James Cameron criticizes Christopher Nolan’s Oppenheimer; Announces film on Hiroshima bombing

Published on Saturday, 28 June 2025 05:06 PM

Legendary Hollywood filmmaker James Cameron criticized acclaimed Hollywood filmmaker Christopher Nolan’s Oscar-winning biopic, Oppenheimer, for not depicting the aftermath of the Hiroshima bombing. The Avatar filmmaker called Oppenheimer a “moral cop-out” for not showing the atomic bomb’s aftermath in the movie.

In an interview with Deadline, James Cameron, who is currently developing a film based on the Hiroshima bombing titled ‘Ghosts of Hiroshima,’ said, “Yeah, it’s interesting what he stayed away from. Look, I love the filmmaking, but I did feel that it was a bit of a moral cop-out. Because it’s not like Oppenheimer didn’t know the effects. He’s got one brief scene in the film where we see — and I don’t like to criticize another filmmaker’s film – but there’s only one brief moment where he sees some charred bodies in the audience, and then the film goes on to show how it deeply moved him. But I felt that it dodged the subject.”

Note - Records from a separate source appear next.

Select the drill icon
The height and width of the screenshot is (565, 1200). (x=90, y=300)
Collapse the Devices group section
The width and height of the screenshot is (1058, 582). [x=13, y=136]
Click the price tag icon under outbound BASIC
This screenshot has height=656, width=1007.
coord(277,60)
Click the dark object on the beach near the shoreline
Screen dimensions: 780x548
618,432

In earlier interviews, Christopher Nolan had defended his decision, saying that Oppenheimer is narrated entirely from J. Robert Oppenheimer’s subjective viewpoint. Nolan explained that deviating from this perspective would have disrupted the film’s emotional and narrative integrity. Incidentally, like James Cameron highlighted, Oppenheimer had a haunting scene in which J. Robert Oppenheimer (Cillian Murphy) looks to devastating images of post-bomb catastrophe. This, Nolan said, conveys the weight of the consequences without graphic depictions.